An Nawawi rahimahullah mengatakan, ”Ketahuilah bahwa amalan yang sedikit namun konsekuen dilakukan, itu lebih baik dari amalan yang banyak namun cuma sesekali saja dilakukan. Ingatlah bahwa amalan sedikit yang rutin dilakukan akan melanggengkan amalan ketaatan, dzikir, pendekatan diri pada Allah, niat dan keikhlasan dalam beramal, juga akan membuat amalan tersebut diterima oleh Sang Kholiq Subhanahu wa Ta’ala. Amalan sedikit namun konsekuen dilakukan akan memberikan ganjaran yang besar dan berlipat dibandingkan dengan amalan yang sedikit namun sesekali saja dilakukan.” (Syarh Muslim)

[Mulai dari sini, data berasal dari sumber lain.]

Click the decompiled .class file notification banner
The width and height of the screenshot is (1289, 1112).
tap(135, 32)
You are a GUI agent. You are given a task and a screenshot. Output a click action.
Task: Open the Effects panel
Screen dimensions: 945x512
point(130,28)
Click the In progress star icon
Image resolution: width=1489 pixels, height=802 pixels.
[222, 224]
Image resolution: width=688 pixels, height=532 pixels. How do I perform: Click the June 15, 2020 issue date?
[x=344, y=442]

Ibnu Rajab Al Hambali menjelaskan, ”Amalan yang dilakukan oleh Nabi shallallahu ’alaihi wa sallam adalah amalan yang konsekuen dilakukan (kontinu). Beliau pun melarang memutuskan amalan dan meninggalkannya begitu saja. Sebagaimana beliau pernah melarang melakukan hal ini pada sahabat ’Abdullah bin ’Umar.” (Fathul Baari lii Ibni Rajab)

Demikian sedikit penjelasan dari kami mengenai shalat sunnah. Semoga kita termasuk hamba Allah yang bisa merutinkannya. Hanya Allah yang memberi taufik.


Segala puji bagi Allah yang dengan nikmat-Nya segala kebaikan menjadi sempurna.